Global scientists warn of “silent epidemic” as chemical safety rules fail to protect public health

A coalition of 43 international scientists is sounding the alarm about what they call a “silent epidemic of chemical pollution,” arguing that current safety regulations are dangerously inadequate for protecting human health and the environment from toxic chemicals in everyday products.

The researchers, spanning five continents and including experts in toxicology, biology, and public health, published their findings in Environmental Sciences Europe, highlighting critical gaps in how governments evaluate chemical safety. Most shocking is their discovery that complete formulations of common pesticides used worldwide have never undergone long-term safety testing on mammals—only individual “active ingredients” declared by manufacturers have been assessed.

This regulatory blind spot is particularly concerning because chemical companies typically keep their full ingredient lists secret as proprietary information. The scientists found that these undisclosed components, including petroleum-based waste and heavy metals like arsenic, could make pesticides and plastic additives “at least 1,000 times more toxic at low environmentally relevant doses than the active ingredients alone under conditions of long-term exposure.”

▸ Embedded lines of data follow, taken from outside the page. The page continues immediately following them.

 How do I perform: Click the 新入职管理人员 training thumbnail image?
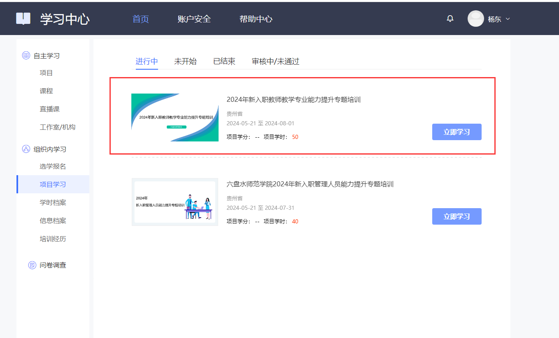pyautogui.click(x=175, y=202)
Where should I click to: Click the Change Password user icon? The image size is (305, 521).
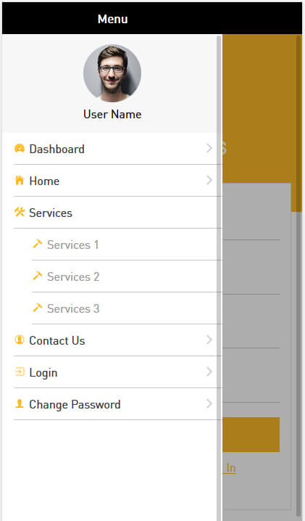point(20,403)
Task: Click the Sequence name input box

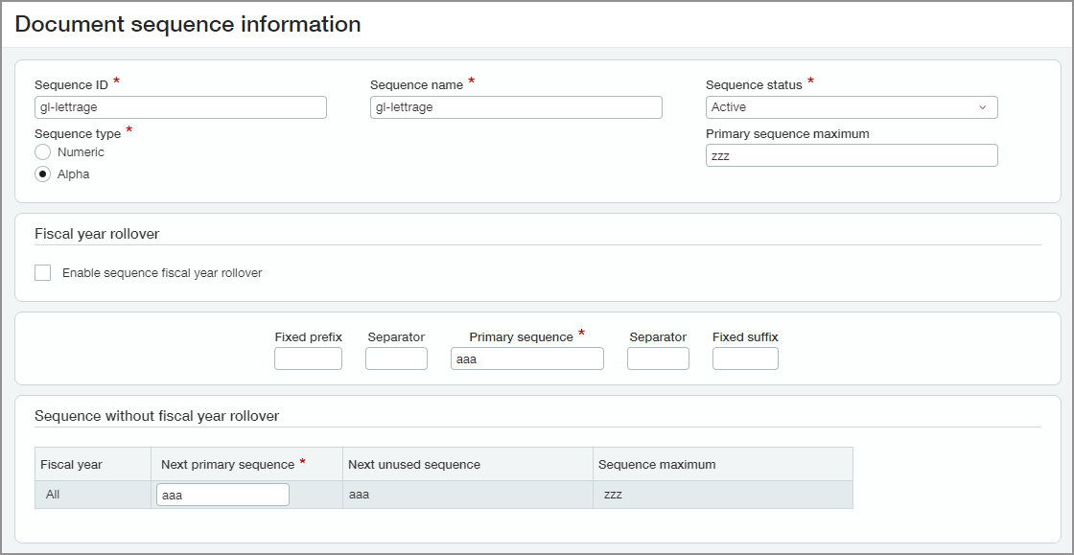Action: (x=516, y=107)
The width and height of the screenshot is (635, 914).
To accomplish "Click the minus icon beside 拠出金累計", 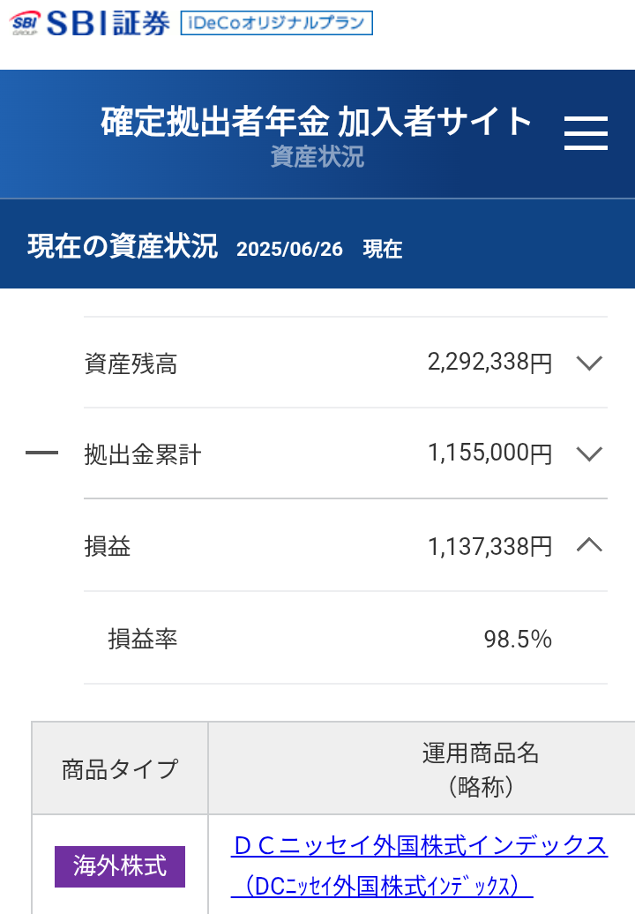I will [x=41, y=453].
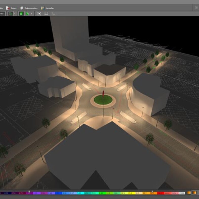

“We are facing a silent epidemic of chemical pollution,” warned study co-author Angelika Hilbeck, a biologist at ETH Zürich. The researchers connect these regulatory failures to rising chronic diseases and collapsing biodiversity, calling for a fundamental overhaul of how chemical safety is evaluated. Their work underscores the urgent need for transparency in chemical formulations and comprehensive testing that reflects real-world exposure conditions rather than isolated active ingredients.